Cheap and easy-to-use virtual reality gets another boost as after the low-cost Google Cardboard VR headset for mobile phones, there's now also a similar headset from Microsoft, according to a report.
As reported by Thurrott.com, Microsoft is running a hackathon in Russia to attract developers into creating apps for virtual reality. The signup page for the contest has been removed since the report went up, but the site included the image above.
From the image at least, the VR Kit shown looks a lot like Google Cardboard - it's a far cry from HoloLens, an augmented reality headset that Microsoft has been working on - but given the growing interest in virtual reality, it perhaps makes sense that Microsoft might also want to have some apps in place on its platform. Given how simple the Cardboard is - and how simple the VR Kit looks - it is even possible that the headsets will be interchangeable, which would be another reason for Microsoft to get apps in place quickly, since cheap Cardboard headsets are readily available, and this could lead to Android getting a huge head start in a whole new category of apps if left unchecked.
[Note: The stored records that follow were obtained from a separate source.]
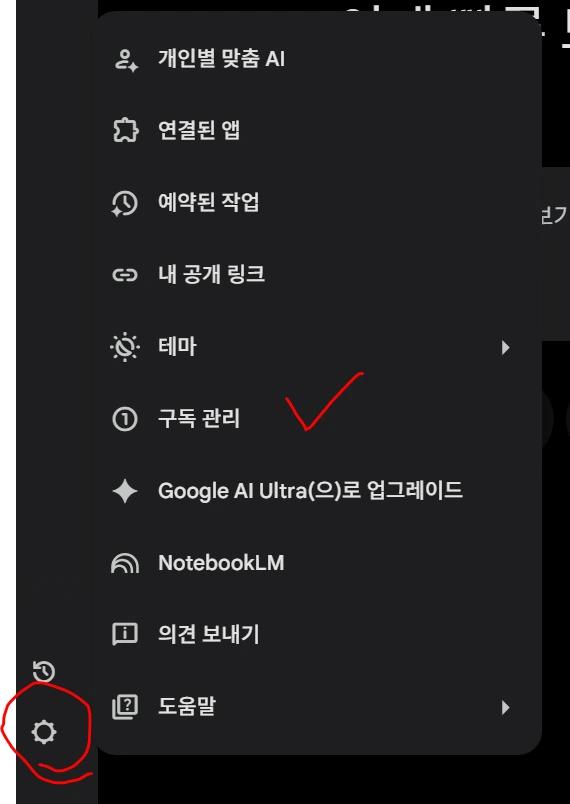The width and height of the screenshot is (570, 804).
Task: Choose 예약된 작업 from the menu
Action: [x=319, y=204]
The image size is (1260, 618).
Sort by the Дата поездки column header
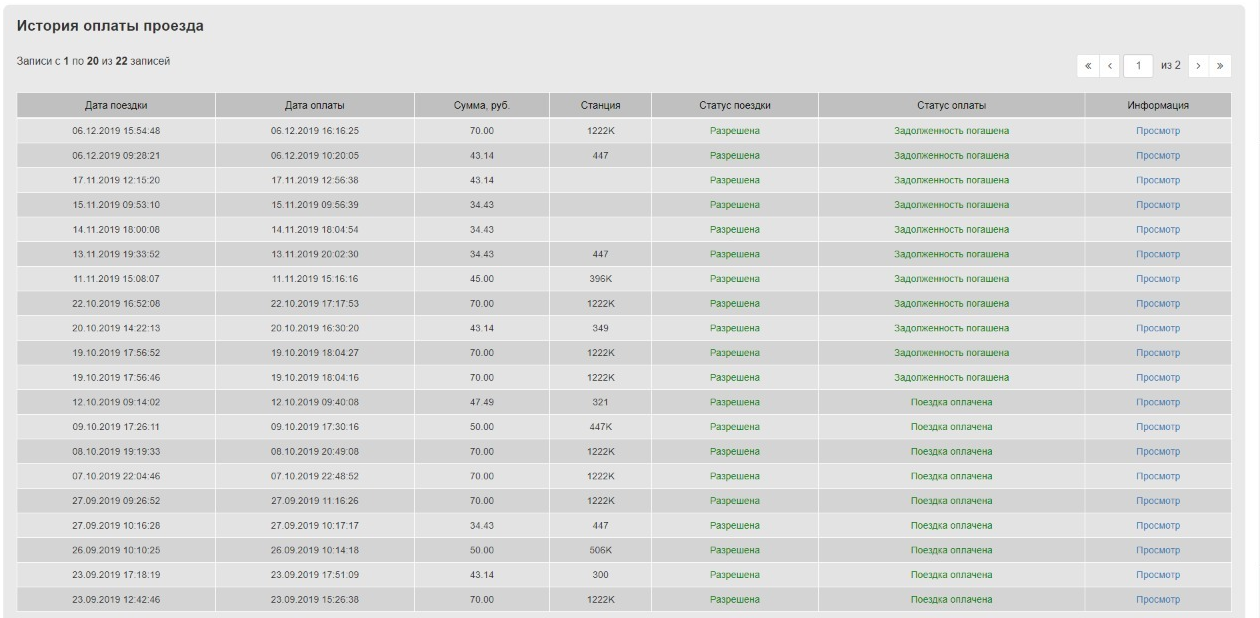pyautogui.click(x=116, y=105)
According to the report, Microsoft is planning to hold the hackathon on October 17 with three categories - games, education, and corporate apps. Could this be the first step towards something more elaborate, like the Samsung Gear VR? That $99 (approximately Rs. 6,500) headset is now being sold by Samsung, and was made in collaboration with Oculus, whose headset, the Oculus Rift triggered the current interest in virtual reality technology, with new headsets coming from Sony (Project Morpheus, now PlayStation VR), HTC (Vive), as well as Microsoft's own fairly unique take, the HoloLens.
We're seeing a lot of content being developed for virtual reality as well; there are already simple apps offering experiences such as roller coasters rides and concerts, while Oculus is working on VR movies, and others are trying to create VR graphic novels. It makes sense that Microsoft would not want to be left behind again on an entirely new category of apps, but we'll probably have a better idea of what its plans are, next month.